▶ TEXTO DE LA PÁGINA:
Los militares también le rompieron la boca a una niña de 2 años con la culata de un arma cuando estaba en los brazos de su padre, que fue detenido. A Carlos Antonio López, de 69 años, le pegaron un culatazo en la cabeza. Todes usaron la misma palabra para describir lo que sucedió: tortura.
Al día siguiente, tres adolescentes, de 15, 16, y 17 años mostraban sus espaldas con hematomas violetas a la cámara de un celular mientras la mujer que los grababa decía: “¿esto es el Estado de Derecho?”
“El precio de la paz”
Una sombra se extiende sobre la democracia paraguaya, la impunidad. Con niños y adolescentes muertos y hacinados en cárceles, masacres a campesinos asesinados sin investigar y un militante baleado por la policía en la sede del principal partido de oposición, todo sin resolverse.
El gobierno paraguayo no le dice ni al Comité contra la Tortura de la ONU cuantos casos de torturas cometidas por sus funcionarios registra. Lo que sabemos es que entre 2013 y 2016, la Fiscalía de Derechos Humanos, que está encargada de investigar desapariciones, maltrato, tortura, persecución, espionaje o ejecuciones sumarias por parte de funcionarios públicos recibió 873 causas contra agentes estatales. No hay datos diferenciados de las causas y ninguna denuncia tuvo sentencia.

▶ CONSIGNA 1: Nombra todo lo que, según el texto sobre la impunidad en Paraguay, le toca investigar a la Fiscalía de Derechos Humanos cuando lo hacen funcionarios públicos.
▶ CONSIGNA 2: Retoma el texto sobre la impunidad en Paraguay y sigue escribiéndolo después de su última oración.

▶ DATOS PROPORCIONADOS:
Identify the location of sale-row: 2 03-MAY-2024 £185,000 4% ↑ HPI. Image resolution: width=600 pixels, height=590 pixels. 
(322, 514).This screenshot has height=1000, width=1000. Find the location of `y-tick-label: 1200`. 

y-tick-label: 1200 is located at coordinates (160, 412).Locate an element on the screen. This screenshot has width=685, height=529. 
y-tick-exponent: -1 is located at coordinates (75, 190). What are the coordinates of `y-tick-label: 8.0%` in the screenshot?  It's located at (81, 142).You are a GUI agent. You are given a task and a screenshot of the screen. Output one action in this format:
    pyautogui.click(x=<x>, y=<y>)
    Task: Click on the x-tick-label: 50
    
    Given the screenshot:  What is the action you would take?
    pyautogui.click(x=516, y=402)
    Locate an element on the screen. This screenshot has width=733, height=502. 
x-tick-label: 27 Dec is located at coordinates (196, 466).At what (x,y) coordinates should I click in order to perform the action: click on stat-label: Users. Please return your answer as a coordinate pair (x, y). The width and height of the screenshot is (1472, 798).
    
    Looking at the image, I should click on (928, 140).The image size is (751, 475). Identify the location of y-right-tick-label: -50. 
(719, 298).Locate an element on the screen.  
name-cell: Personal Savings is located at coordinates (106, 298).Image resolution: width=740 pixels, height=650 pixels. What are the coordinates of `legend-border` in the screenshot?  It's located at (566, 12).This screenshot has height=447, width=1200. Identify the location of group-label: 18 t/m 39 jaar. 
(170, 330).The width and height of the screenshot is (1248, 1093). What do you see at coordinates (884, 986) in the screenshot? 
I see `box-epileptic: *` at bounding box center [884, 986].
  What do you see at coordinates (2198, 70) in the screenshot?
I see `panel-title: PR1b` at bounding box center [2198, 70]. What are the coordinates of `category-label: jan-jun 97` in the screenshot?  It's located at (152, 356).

▶ TU RESPUESTA 1: Desapariciones, maltrato, tortura, persecución, espionaje y ejecuciones sumarias.

▶ TU RESPUESTA 2:
Durante la dictadura de Alfredo Stroessner, una de las más largas de Sudamérica, el contrabando era “el precio de la paz” que contentaba a los militares con el régimen. El golpe de Estado de 1989 cambió poco la situación. Después de todo, lo dieron los mismos generales que fueron parte de la dictadura, incluyendo al consuegro de Stroessner y primer presidente democrático, Andrés Rodríguez y al general Lino Oviedo, que intentó un nuevo golpe de Estado en 1996, fue acusado de ser quién planificó el asesinato de un vicepresidente en 1999, se escondió en Argentina y Brasil vistiéndose de mujer y terminó muriendo en un accidente en helicóptero en 2013 antes de convertirse en un meme otaku por traer a la voz de Gokú a las convenciones de anime en la sede de su partido.
Con el ocaso de Lino Oviedo, los militares se retiraron de la política paraguaya pero siguieron muy pegados al tráfico de frontera. Cinco días después de las torturas, el comandante de la Armada Paraguaya, Carlos Velázquez – hermano del vicepresidente – dijo ante el Congreso que ellos sabían la ubicación de todos los puertos clandestinos que pasan mercadería de contrabando en lanchas desde o hacia Brasil, pero que “no podían eliminarlos porque son utilizados por los lugareños”, que a su vez acusan a los marinos de cobrar un peaje a cambio de permitir el tránsito en la zona. Velázquez también pidió más presupuesto. En 2020, Paraguay invierte más en militares que en todas las universidades públicas juntas.
Cuando Dante Leguizamón, comisionado del Mecanismo Nacional de Prevención de Tortura (MNP), llegó para hablar con las víctimas, se encontró con el trauma fresco en la memoria y en los cuerpos. “Algunos no pueden todavía moverse” dice Leguizamón. La médica forense a cargo de inspeccionarlos encontraba una y otra vez quemaduras en forma de dos puntos, como la mordida de un vampiro. Eran la marcas de picana eléctrica.
Un día después de las torturas, hubo un nuevo tiroteo cerca del barrio. Las familias salieron en medio de la noche a juntarse en un pasillo para protegerse del miedo. El informe del MNP se publicará en dos semanas, pero Leguizamón adelanta que lo primero que recomendarán es un seguimiento y apoyo psicológico a la comunidad.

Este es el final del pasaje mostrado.